Written instruction> Render the data below as a Markdown table with the columns Row and Line, giving each line its own row number and leaving out blank lines.

(Element lookup records)

□ □ □ □ □ □ □

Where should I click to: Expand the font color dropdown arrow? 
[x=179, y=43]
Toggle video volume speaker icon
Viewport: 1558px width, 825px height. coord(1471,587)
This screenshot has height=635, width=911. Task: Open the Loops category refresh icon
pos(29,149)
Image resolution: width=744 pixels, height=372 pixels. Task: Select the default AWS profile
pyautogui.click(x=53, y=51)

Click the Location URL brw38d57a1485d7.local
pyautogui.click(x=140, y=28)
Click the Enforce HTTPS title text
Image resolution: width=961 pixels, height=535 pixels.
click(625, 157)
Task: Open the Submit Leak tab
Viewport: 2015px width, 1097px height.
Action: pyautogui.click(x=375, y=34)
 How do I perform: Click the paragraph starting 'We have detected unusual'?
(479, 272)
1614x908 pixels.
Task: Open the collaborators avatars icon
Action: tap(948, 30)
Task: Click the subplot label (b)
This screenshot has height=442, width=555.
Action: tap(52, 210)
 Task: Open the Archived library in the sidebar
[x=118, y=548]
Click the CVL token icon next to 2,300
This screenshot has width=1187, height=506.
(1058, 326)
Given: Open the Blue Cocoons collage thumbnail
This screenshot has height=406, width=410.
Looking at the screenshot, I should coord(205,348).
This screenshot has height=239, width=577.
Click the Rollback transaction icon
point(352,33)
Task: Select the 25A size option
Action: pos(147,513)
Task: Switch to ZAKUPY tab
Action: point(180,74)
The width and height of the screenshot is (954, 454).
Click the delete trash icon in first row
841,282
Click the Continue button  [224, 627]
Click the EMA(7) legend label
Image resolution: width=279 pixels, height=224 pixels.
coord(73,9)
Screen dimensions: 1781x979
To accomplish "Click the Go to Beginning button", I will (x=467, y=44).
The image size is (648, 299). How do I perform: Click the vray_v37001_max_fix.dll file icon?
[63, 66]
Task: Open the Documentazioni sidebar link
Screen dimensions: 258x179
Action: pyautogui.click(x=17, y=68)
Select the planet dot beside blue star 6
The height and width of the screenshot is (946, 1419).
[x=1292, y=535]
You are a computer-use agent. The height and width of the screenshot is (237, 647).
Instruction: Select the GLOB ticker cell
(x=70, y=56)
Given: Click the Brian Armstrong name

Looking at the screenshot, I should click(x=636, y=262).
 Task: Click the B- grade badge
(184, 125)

□ □ □ □ □ □ □

The result>
| Row | Line |
|---|---|
| 1 | Where should I click to: Expand the font color dropdown arrow?  |
| 2 | [x=179, y=43] |
| 3 | Toggle video volume speaker icon |
| 4 | Viewport: 1558px width, 825px height. coord(1471,587) |
| 5 | This screenshot has height=635, width=911. Task: Open the Loops category refresh icon |
| 6 | pos(29,149) |
| 7 | Image resolution: width=744 pixels, height=372 pixels. Task: Select the default AWS profile |
| 8 | pyautogui.click(x=53, y=51) |
| 9 | Click the Location URL brw38d57a1485d7.local |
| 10 | pyautogui.click(x=140, y=28) |
| 11 | Click the Enforce HTTPS title text |
| 12 | Image resolution: width=961 pixels, height=535 pixels. |
| 13 | click(625, 157) |
| 14 | Task: Open the Submit Leak tab |
| 15 | Viewport: 2015px width, 1097px height. |
| 16 | Action: pyautogui.click(x=375, y=34) |
| 17 |  How do I perform: Click the paragraph starting 'We have detected unusual'? |
| 18 | (479, 272) |
| 19 | 1614x908 pixels. |
| 20 | Task: Open the collaborators avatars icon |
| 21 | Action: tap(948, 30) |
| 22 | Task: Click the subplot label (b) |
| 23 | This screenshot has height=442, width=555. |
| 24 | Action: tap(52, 210) |
| 25 |  Task: Open the Archived library in the sidebar |
| 26 | [x=118, y=548] |
| 27 | Click the CVL token icon next to 2,300 |
| 28 | This screenshot has width=1187, height=506. |
| 29 | (1058, 326) |
| 30 | Given: Open the Blue Cocoons collage thumbnail |
| 31 | This screenshot has height=406, width=410. |
| 32 | Looking at the screenshot, I should coord(205,348). |
| 33 | This screenshot has height=239, width=577. |
| 34 | Click the Rollback transaction icon |
| 35 | point(352,33) |
| 36 | Task: Select the 25A size option |
| 37 | Action: pos(147,513) |
| 38 | Task: Switch to ZAKUPY tab |
| 39 | Action: point(180,74) |
| 40 | The width and height of the screenshot is (954, 454). |
| 41 | Click the delete trash icon in first row |
| 42 | 841,282 |
| 43 | Click the Continue button  [224, 627] |
| 44 | Click the EMA(7) legend label |
| 45 | Image resolution: width=279 pixels, height=224 pixels. |
| 46 | coord(73,9) |
| 47 | Screen dimensions: 1781x979 |
| 48 | To accomplish "Click the Go to Beginning button", I will (x=467, y=44). |
| 49 | The image size is (648, 299). How do I perform: Click the vray_v37001_max_fix.dll file icon? |
| 50 | [63, 66] |
| 51 | Task: Open the Documentazioni sidebar link |
| 52 | Screen dimensions: 258x179 |
| 53 | Action: pyautogui.click(x=17, y=68) |
| 54 | Select the planet dot beside blue star 6 |
| 55 | The height and width of the screenshot is (946, 1419). |
| 56 | [x=1292, y=535] |
| 57 | You are a computer-use agent. The height and width of the screenshot is (237, 647). |
| 58 | Instruction: Select the GLOB ticker cell |
| 59 | (x=70, y=56) |
| 60 | Given: Click the Brian Armstrong name |
| 61 | Looking at the screenshot, I should click(x=636, y=262). |
| 62 |  Task: Click the B- grade badge |
| 63 | (184, 125) |